- [Short task 1]:
Rename "payment book" to "coupon book" in the student loan guide passage between "You’ll receive statements" and "a car payment.", inclusive, and output that span.
- [Short task 2]:
Report each line of the listing that contains the string "coordinates".

- [Document section]:
□ □ □ □ □

If you haven’t planned for that expense, you might be in trouble.
This guide will cover everything you need to know about how to handle your student loans successfully and when they kick in. Knowing how to start paying student loans can set you on the path to responsible money management for life.
In this guide:
- When do you start paying student loans
- How to start paying off student loans
- Where do you pay your student loans
When do you start paying student loans?
When you begin making your monthly student loan payments depends on your lender. Most federal and private lenders allow a grace period of six months after you leave school before those payments kick in.
That grace period can allow you the luxury of not locking yourself into the wrong job solely to get money flowing in quickly after graduation.
Federal student loans allow a six-month grace period, including:
- Direct Subsidized Loans (sometimes called Stafford Loans or Federal Direct Loans)
- Direct Unsubsidized Loans (also sometimes called Stafford Loans or Direct Loans)
- Graduate PLUS Loans
Note: Unsubsidized loans accrue interest even during any periods of deferment, including this grace period, so if you can swing payments as soon as you take out the loan, do so for those.
How to start paying off student loans
As you prepare for life after graduation and for those loans to kick in, you probably have all sorts of questions, such as, “How do I start paying my student loans?”
Don’t worry. Your lender or servicer will keep you in the loop. It’s your job, however, to pay attention.
You’ll receive statements or a payment book, or the same information via email, showing when your payments are due and where you need to send them. If you move, keep your loan servicer updated on your address, and give the post office your forwarding address.
If you have federal loans, you’ll likely be given an option as to what payment plan you want. You’ll need to consider which one might best suit your unique set of circumstances.
Plan ahead for student loan repayment
To get off on the right foot with your student loan repayment, think ahead. Don’t assume you’ll be able to come up with the money needed for your loans without some planning.
Before your loan payments kick in, look at your income, expenses, and budget. Factor student loan payments into your when deciding how much you’ll pay for your apartment or what you can afford for a car payment.

□ □ □ □ □

- [Exercise inputs]:
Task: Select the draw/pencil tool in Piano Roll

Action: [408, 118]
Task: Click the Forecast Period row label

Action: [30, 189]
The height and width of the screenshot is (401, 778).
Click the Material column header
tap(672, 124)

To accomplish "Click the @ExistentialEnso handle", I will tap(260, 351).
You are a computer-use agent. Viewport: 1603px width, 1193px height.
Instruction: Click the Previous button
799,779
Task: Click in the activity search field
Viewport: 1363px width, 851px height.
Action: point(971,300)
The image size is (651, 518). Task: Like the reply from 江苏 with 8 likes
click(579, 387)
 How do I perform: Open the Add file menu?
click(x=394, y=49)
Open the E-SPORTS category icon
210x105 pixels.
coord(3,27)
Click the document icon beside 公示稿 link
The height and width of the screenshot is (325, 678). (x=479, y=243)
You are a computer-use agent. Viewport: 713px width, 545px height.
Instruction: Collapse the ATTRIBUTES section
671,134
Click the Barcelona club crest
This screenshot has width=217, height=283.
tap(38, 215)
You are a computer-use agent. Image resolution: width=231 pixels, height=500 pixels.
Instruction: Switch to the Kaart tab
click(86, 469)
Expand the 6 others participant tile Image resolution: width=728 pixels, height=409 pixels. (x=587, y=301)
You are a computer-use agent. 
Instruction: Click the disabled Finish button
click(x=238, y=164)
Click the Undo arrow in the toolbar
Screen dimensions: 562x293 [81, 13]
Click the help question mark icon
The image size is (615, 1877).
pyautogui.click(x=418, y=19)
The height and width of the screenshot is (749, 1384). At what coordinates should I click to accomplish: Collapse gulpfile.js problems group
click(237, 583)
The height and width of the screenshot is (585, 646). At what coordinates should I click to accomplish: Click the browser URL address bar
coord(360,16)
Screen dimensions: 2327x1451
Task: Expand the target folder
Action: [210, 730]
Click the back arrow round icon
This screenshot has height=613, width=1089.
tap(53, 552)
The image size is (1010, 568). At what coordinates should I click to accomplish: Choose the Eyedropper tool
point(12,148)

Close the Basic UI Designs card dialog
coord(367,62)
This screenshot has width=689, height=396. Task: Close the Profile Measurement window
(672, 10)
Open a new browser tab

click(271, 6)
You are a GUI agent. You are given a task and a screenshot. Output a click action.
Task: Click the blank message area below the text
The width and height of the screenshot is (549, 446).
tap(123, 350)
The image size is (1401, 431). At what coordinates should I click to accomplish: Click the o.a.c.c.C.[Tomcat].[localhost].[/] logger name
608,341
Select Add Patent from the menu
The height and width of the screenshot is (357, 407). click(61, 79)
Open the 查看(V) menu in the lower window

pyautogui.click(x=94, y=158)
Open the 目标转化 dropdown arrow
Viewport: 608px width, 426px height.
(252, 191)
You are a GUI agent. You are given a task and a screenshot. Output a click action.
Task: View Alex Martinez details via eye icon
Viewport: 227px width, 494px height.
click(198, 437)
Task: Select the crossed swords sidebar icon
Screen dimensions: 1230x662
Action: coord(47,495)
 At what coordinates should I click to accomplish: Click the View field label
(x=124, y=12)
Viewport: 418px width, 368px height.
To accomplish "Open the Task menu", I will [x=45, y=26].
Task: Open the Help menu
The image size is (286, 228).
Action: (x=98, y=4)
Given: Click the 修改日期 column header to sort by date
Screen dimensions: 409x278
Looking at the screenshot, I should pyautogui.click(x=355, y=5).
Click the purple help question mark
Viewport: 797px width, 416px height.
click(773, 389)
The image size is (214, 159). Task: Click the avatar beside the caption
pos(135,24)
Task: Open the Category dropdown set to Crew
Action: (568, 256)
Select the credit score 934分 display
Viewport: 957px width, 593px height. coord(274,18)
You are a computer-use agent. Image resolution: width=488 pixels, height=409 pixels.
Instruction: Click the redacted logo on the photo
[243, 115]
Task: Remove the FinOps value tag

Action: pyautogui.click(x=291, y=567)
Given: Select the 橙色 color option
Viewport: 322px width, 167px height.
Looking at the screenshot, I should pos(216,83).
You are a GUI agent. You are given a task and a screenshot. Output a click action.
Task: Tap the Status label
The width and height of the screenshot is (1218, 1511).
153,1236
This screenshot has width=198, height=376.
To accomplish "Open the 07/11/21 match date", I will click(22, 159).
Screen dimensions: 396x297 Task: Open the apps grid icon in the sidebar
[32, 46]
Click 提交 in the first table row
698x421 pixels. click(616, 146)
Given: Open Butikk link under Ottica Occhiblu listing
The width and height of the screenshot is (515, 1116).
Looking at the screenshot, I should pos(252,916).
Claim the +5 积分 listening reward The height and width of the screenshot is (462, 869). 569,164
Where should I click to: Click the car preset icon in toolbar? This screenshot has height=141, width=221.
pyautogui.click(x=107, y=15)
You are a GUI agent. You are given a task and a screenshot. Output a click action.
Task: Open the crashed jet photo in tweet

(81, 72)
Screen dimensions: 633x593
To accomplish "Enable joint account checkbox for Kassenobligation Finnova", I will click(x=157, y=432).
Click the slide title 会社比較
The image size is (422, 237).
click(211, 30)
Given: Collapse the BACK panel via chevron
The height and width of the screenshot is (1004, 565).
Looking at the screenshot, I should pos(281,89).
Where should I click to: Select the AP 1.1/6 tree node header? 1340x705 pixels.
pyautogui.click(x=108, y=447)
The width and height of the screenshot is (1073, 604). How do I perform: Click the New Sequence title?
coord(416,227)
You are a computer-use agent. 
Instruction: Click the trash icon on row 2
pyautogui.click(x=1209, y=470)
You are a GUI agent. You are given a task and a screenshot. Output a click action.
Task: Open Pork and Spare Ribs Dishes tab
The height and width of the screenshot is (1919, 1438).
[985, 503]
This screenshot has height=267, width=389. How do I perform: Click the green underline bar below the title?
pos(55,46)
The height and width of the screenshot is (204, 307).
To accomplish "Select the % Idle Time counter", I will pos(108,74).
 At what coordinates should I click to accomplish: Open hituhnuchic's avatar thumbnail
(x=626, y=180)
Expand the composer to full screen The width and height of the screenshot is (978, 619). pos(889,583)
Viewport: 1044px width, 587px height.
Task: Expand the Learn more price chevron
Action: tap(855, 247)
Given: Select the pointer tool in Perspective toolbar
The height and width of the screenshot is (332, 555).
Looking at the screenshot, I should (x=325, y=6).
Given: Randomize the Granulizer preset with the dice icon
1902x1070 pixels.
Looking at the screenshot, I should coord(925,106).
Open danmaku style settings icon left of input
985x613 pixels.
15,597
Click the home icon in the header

□ □ □ □ □

- [Exercise response 1]:
You’ll receive statements or a coupon book, or the same information via email, showing when your payments are due and where you need to send them. If you move, keep your loan servicer updated on your address, and give the post office your forwarding address.
If you have federal loans, you’ll likely be given an option as to what payment plan you want. You’ll need to consider which one might best suit your unique set of circumstances.
Plan ahead for student loan repayment
To get off on the right foot with your student loan repayment, think ahead. Don’t assume you’ll be able to come up with the money needed for your loans without some planning.
Before your loan payments kick in, look at your income, expenses, and budget. Factor student loan payments into your when deciding how much you’ll pay for your apartment or what you can afford for a car payment.

- [Exercise response 2]:
The height and width of the screenshot is (749, 1384). At what coordinates should I click to accomplish: Collapse gulpfile.js problems group
The height and width of the screenshot is (585, 646). At what coordinates should I click to accomplish: Click the browser URL address bar
The image size is (1010, 568). At what coordinates should I click to accomplish: Choose the Eyedropper tool
The image size is (1401, 431). At what coordinates should I click to accomplish: Click the o.a.c.c.C.[Tomcat].[localhost].[/] logger name
 At what coordinates should I click to accomplish: Click the View field label
 At what coordinates should I click to accomplish: Open hituhnuchic's avatar thumbnail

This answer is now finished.